ROYAL ASCOT DAY FIVE
Saturday 20 June 2026
It’s been a rather interesting day on the social front. A very jolly lunch with delicious nibbles, and then rare roast beef with a perfect salsa verde, potatoes and salad. Then the most sensible pudding for a racing lunch - an ice cream cone stuffed with homemade ice cream - followed by cheeses. Later, in the day, drinks and more nibbles in the village, with barely enough time for a restorative nap or even prepping for tomorrow, the last day of O’Brien Fest.
In amongst it all, heaps of gossip surrounding various organisations’ investigation into the finances of a well-known recently retired racing personality; more gossip on the future of various receivers of royal patronage and some stern comments about the handicap marks of some American horses. All in all, a delicious concoction of Lambourn life at its very best.

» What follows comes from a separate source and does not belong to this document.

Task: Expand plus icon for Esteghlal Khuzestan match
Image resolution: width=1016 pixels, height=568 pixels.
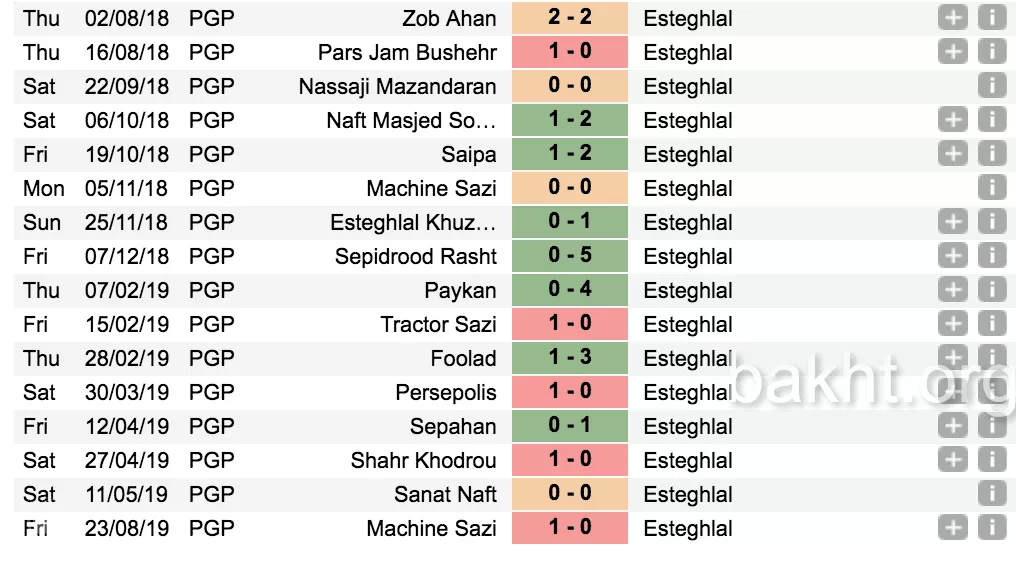Action: coord(953,222)

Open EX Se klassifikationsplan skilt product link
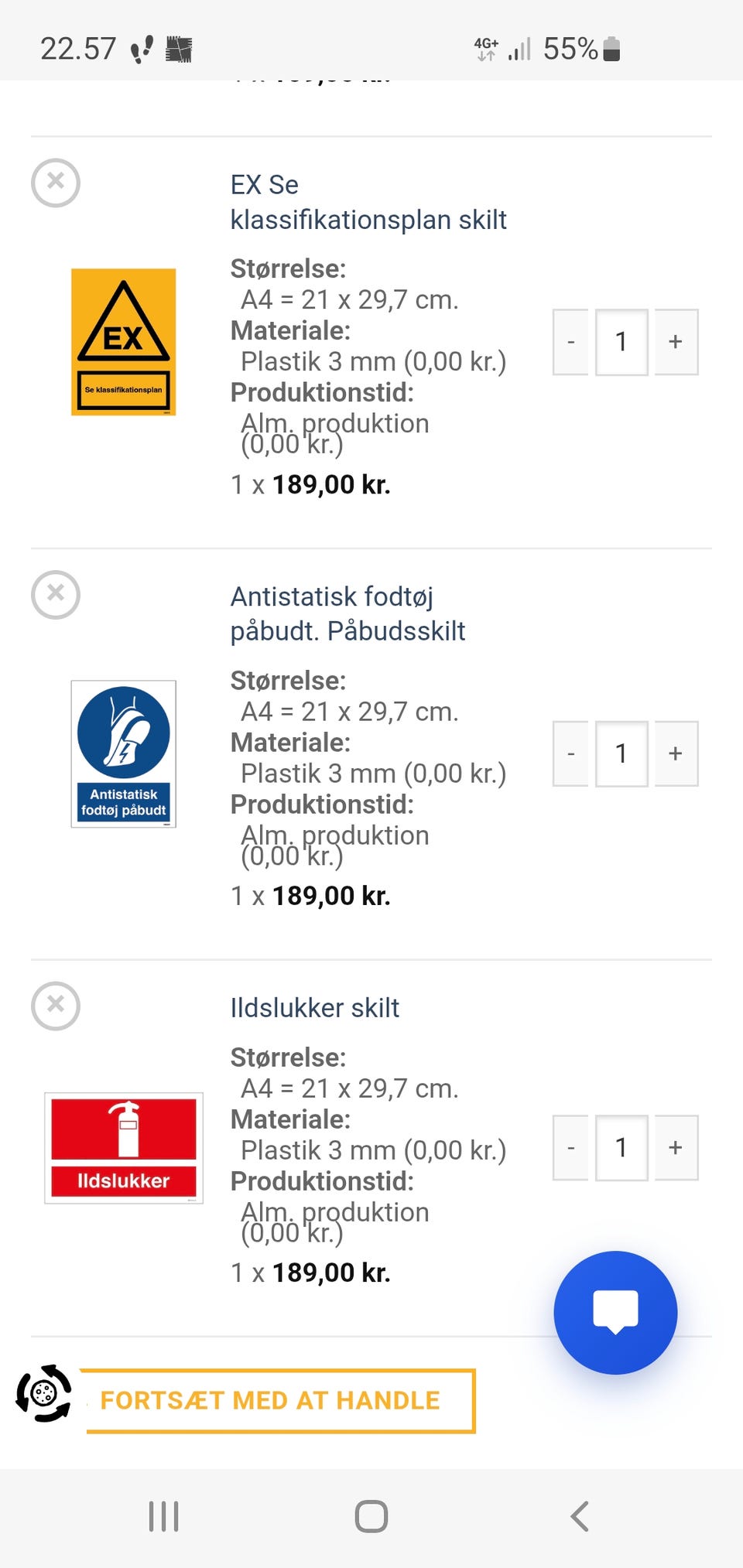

Once that had all finished and one was waiting for some Scots to get on a plane back home, I did manage to snatch a few moments to glance through a paper, “The Emergence of Time from Quantum Complexity,” published in Physical Review Research by Professor Giovanni Barontini and colleagues at the University of Birmingham. As I did so, it dawned on me that, despite having spent a lifetime measuring it, wasting it, occasionally enjoying it and more frequently wishing there was rather more of it available, I had absolutely no idea what time actually is.